Wednesday, December 4, 2013

R.I.P.: Seattle Broadcasting Pioneer Lloyd Cooney

Lloyd Cooney
Long before partisan cable news, KIRO-AM/TV President Lloyd Cooney sat arrow-straight before the camera to deliver editorials about family values and limited government, making him a polarizing figure in Seattle.

Most viewers never met the man behind the scenes, a motorcyclist and skydiver who shoved local news toward the future.

Mr. Cooney died Nov. 25. He was 90, according to The Seattle Times.
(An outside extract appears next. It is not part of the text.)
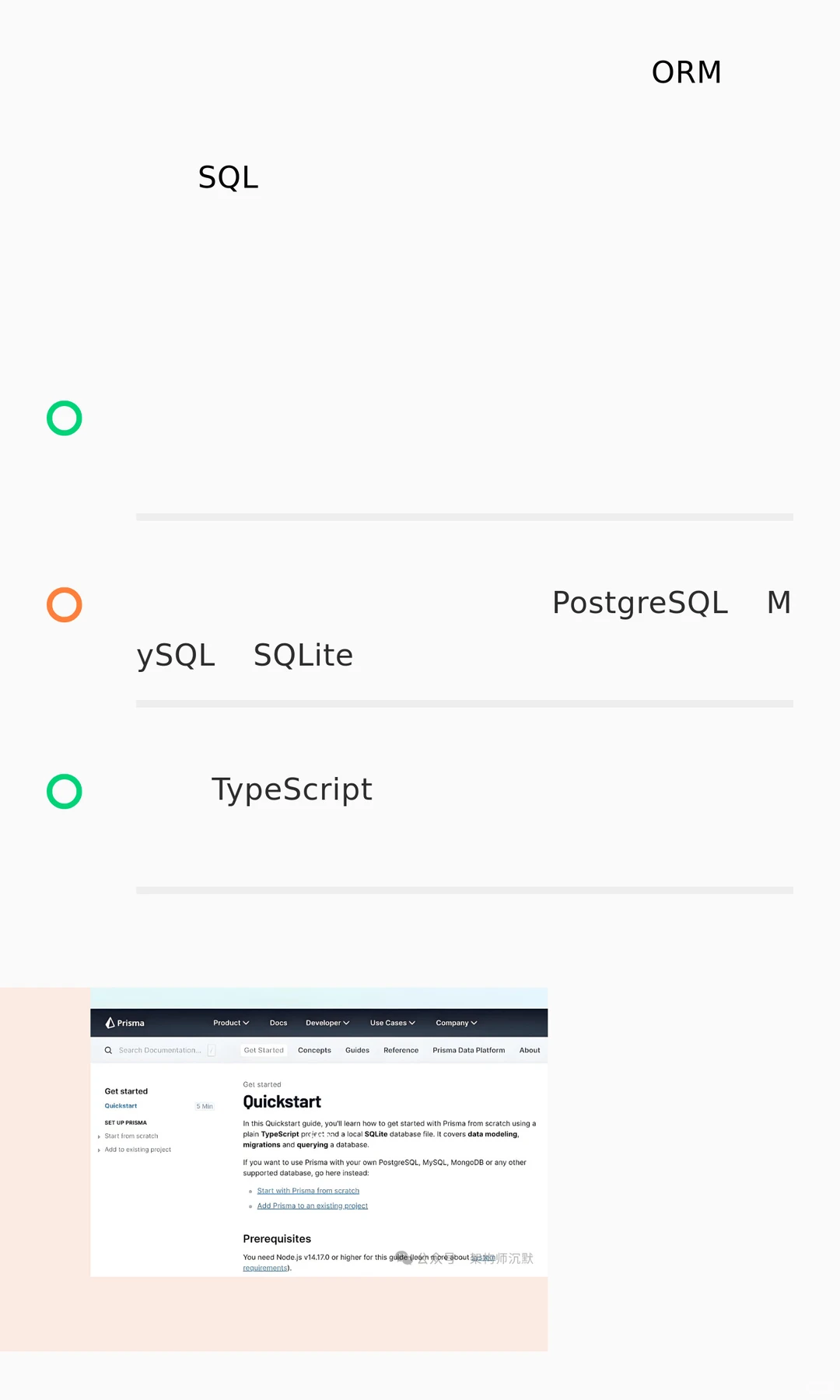This screenshot has height=1400, width=840.
Task: Expand the Company dropdown
Action: click(456, 1023)
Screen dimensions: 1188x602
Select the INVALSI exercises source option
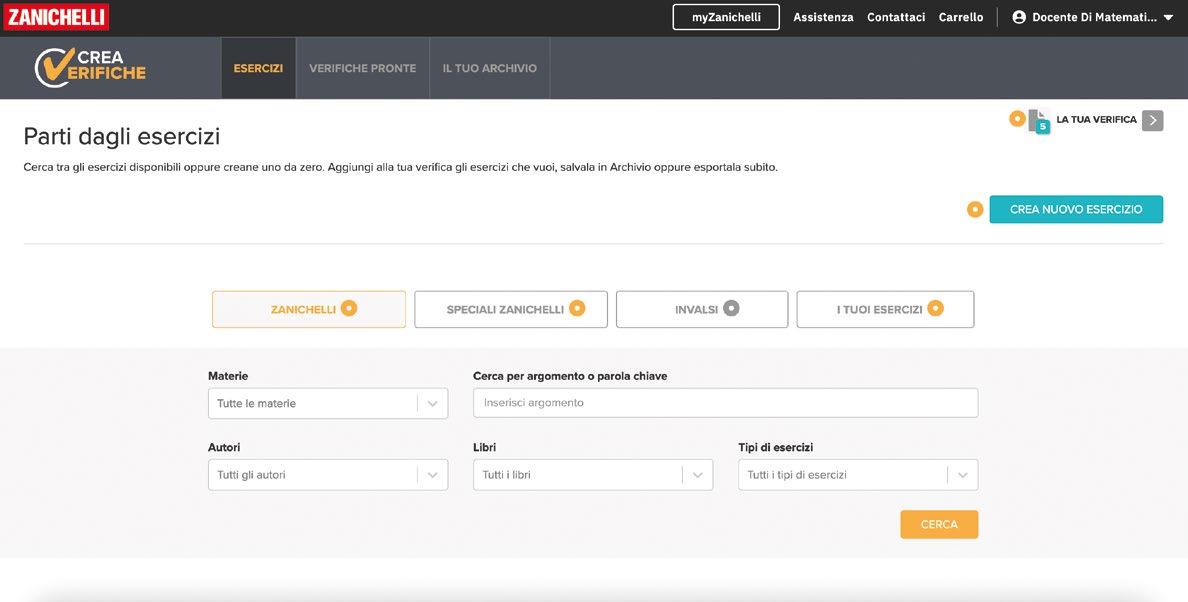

In 1969 he adopted the “Eyewitness News” format, where anchors and field reporters appeared live, using microwave transmissions. KIRO was among the earliest to use videotape instead of film, and deployed helicopters for television and radio-traffic reporting, said Mr. Cooney’s longtime colleague, Ken Hatch. Walter Cronkite criticized the bantering Eyewitness News format, to which Mr. Cooney replied that ratings growth at stations like KIRO “should say something to Cronkite.”

He served as a paratrooper with the 82nd Airborne during World War II, where he fought in the Battle of the Bulge. He married Betty in 1946. He died 19-days after his wife.

After years as general manager at KSL-TV in Salt Lake City, Mr. Cooney came to KIRO in 1963. The station was third in the market, so he started a campaign to create buzz and win viewers, and his editorials were part of that, his daughter said.